Edilizia privata e in convenzione
Nel 2015 l’attività in questo settore si è limitata alla normale amministrazione. 
Dopo l'avvenuta approvazione del PGT ci aspettiamo che vengano avviati alcuni interventi di ristrutturazione e manutenzione straordinaria che sono bloccati da parecchio tempo a causa della scadenza del vecchio piano regolatore. Qualche segnale in questo senso si sta già materializzando in questa prima parte dell’anno con la presentazione di alcuni progetti da parte dei privati che vogliono ampliare o ristrutturare i propri immobili residenziali e produttivi.

Servizi cimiteriali
Nel 2015 è stato ratificato l’accordo di transazione con i cittadini che hanno diritto al rimborso delle quote versate a seguito dell’imposizione della precedente amministrazione e sono state pagate le quote relative alla prima delle cinque rate annuali con cui è previsto il rimborso stesso, per una spesa di 60.000 euro. Nel mese di Ottobre è stata finalmente ripristinata la copertura dell’altare situato nel cimitero di Sant'Agata 
Il 29 ottobre scorso il Consiglio Comunale ha approvato il nuovo Regolamento Comunale dei Servizi Cimiteriali con il quale abbiamo adeguato alcune normative alle esigenze di rendere più flessibile l’assegnazione degli spazi. In questa maniera contiamo di rispondere con maggiore efficacia alle necessità dell’utenza e fare temporaneamente fronte alla carenza di colombari nel cimitero di Camporicco.  
In preparazione all'ampliamento del cimitero previsto nel PGT, entro la fine del 2016 verrà predisposto il nuovo Piano Cimiteriale, con il quale sarà possibile effettuare una corretta pianificazione ed un adeguato dimensionamento dell’ampliamento stesso. 

Servizi per la terza età
L'Università 2000 conferma gli ottimi risultati di partecipazione e gradimento e, sulla base dei suggerimenti ricevuti dai partecipanti, il programma dell’anno accademico in corso è stato rinforzato soprattutto nel settore delle lingue straniere. 

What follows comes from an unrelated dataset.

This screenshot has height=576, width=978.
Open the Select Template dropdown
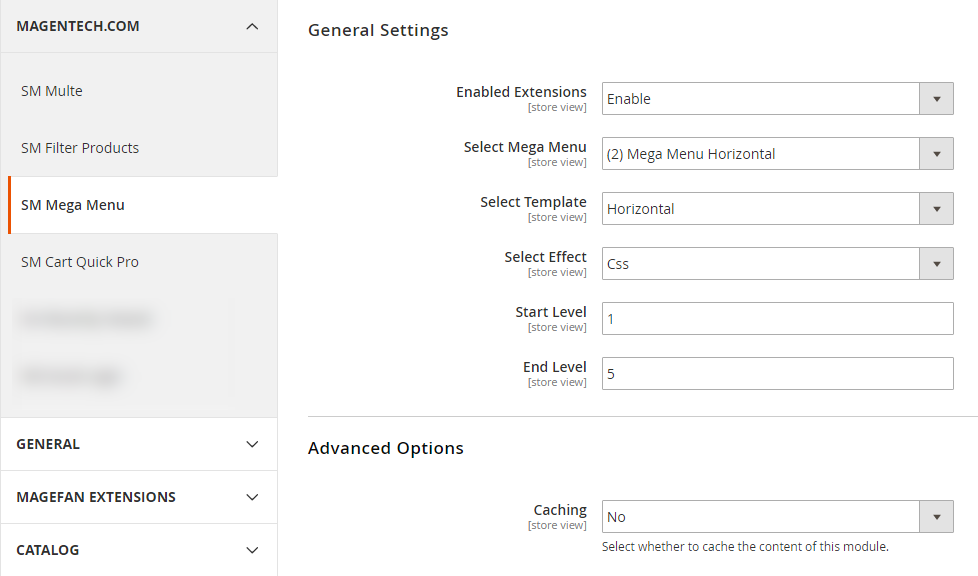761,209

L'attività del Centro Borsellino prosegue con un programma intenso di iniziative ludico-culturali. Abbiamo anche identificato, in collaborazione con l'Associazione Anziani Attivi, la necessità di alcuni interventi utili ad arricchire l'usufruibilità degli spazi esterni: una parte di questi interventi è attualmente in corso.  
Il Mulino Dugnani ha visto un incremento dell'utilizzo degli spazi per l'organizzazione di eventi di tipo culturale. E' ancora in corso lo studio di opportunità per farne un luogo di ritrovo per gli anziani residenti a Sant'Agata, soprattutto è fondamentale ricevere il supporto dei cittadini residenti in frazione che vogliano mettersi a disposizione.